The boys attend a school run by the Christian-based charity Oasis UK for three half-days a week. They have math, English and PE lessons that use games and simple English. Teachers offer these on top of their regular commitments, and among the school's many Muslim pupils are those who can converse with the new arrivals in Arabic. "I teach them English," adds Farahat. "I know what English they need: how to take a bus, how to speak to the driver. Their listening is very good, but they struggle with speaking."
Bashar Farahat, who fled after being tortured in Syria, is helping newly arrived refugees to adapt to life in the UK
Still a long way to go
It is three months since Britain and France cleared the controversial shantytown and pledged to rehouse its most vulnerable residents. According to the Home Office, Britain has received around 750 minors so far. Those with relatives here have been admitted under the Dublin Regulation [EU law that determines the EU Member State responsible to examine an application for asylum seekers seeking international protection under the Geneva Convention - the ed.], while unaccompanied child refugees have been admitted thanks to an amendment pioneered last year by Lord Dubs, a former child refugee. He hoped it would allow 3,000 child refugees to be brought to Britain; however, the charity Safe Passage UK puts that figure at only 150.
In November the Home Office restricted eligibility to children under 12, or 15 if they were Syrian or Sudanese, and 18 only if they had a qualifying younger sibling. Charities condemned the move as "arbitrary, cruel and potentially illegal," and last month a group of 36 child former Jungle residents, of whom 28 had had their applications for asylum refused, launched legal action against the home secretary, Amber Rudd, accusing the British government of reneging on its commitment to the Dubs Amendment.

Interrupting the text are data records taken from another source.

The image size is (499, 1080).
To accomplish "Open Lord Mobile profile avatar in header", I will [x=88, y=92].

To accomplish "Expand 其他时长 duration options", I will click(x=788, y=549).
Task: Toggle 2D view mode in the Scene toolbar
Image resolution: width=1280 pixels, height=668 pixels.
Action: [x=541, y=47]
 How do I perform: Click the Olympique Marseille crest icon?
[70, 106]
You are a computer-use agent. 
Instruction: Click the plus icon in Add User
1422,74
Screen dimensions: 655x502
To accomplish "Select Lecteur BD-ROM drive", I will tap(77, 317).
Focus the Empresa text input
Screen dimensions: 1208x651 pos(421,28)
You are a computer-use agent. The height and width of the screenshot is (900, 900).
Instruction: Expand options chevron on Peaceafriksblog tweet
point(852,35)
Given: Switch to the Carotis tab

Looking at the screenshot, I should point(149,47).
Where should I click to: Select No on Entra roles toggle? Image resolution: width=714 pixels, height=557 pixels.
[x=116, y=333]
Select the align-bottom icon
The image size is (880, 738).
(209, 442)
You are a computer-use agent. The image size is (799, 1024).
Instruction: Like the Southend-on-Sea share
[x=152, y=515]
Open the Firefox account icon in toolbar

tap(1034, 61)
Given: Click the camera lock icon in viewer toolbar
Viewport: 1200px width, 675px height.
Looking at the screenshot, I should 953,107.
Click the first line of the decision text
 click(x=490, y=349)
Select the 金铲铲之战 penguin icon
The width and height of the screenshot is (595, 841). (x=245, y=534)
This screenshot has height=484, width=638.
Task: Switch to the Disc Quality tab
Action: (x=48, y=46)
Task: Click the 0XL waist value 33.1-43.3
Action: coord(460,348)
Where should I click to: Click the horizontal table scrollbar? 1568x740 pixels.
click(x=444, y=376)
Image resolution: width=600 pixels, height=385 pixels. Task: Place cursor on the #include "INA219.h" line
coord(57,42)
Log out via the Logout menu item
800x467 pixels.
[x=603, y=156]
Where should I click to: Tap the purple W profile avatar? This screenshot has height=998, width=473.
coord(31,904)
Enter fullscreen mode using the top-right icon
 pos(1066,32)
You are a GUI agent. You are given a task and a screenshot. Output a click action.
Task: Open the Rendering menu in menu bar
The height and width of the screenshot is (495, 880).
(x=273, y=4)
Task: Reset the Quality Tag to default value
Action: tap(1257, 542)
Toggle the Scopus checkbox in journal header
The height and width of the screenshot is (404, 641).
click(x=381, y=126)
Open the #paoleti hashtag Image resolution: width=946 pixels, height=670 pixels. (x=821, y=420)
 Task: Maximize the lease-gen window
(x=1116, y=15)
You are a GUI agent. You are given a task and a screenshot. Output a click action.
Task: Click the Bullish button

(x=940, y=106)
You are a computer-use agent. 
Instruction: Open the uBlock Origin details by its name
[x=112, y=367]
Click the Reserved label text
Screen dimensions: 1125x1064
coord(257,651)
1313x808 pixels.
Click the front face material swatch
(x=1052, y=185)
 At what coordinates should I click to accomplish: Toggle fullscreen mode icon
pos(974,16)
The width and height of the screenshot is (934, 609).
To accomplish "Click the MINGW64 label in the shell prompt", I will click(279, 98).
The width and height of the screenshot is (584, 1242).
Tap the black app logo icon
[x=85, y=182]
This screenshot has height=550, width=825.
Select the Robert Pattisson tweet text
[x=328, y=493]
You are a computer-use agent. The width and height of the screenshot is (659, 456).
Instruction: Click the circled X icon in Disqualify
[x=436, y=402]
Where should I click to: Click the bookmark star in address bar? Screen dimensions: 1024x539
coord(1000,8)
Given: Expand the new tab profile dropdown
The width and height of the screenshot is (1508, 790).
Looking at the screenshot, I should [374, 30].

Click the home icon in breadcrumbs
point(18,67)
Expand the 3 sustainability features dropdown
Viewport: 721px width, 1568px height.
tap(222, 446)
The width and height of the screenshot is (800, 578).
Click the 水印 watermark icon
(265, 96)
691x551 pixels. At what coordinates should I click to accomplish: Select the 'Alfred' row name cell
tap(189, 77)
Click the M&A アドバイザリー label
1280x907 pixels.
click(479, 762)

Children who are admitted to Britain are placed in temporary accommodation until they can be placed with relatives or a foster family. Oasis UK, which offers supported housing, was asked by the Home Office to open a safe house and has received around 40 children from the Calais camp since October. The government covers basic costs and the charity pays for treats; some boys stay for a few days, others a couple of months.
Better than expected
Steve Chalke, founder of the charity Oasis, says he's surprised at how quickly some of the young refugees have acclimatized
Oasis UK founder Revd Steve Chalke told DW the boys had been "timid" on arrival in London, but staff at the safe house "were blown away by the [their] politeness." Oasis staff devised a program aimed at promoting teamwork and interactivity that included table tennis, cards, snooker and FIFA video games, and Chalke said the boys soon enjoyed just "messing around," reminding him of when his sons had been teenagers. Experts from the charity's other supported housing projects devised behavior protocols, and Oasis volunteers offered befriending so that the boys were not isolated, he said. A garden attached to the safe house gives them space to reflect.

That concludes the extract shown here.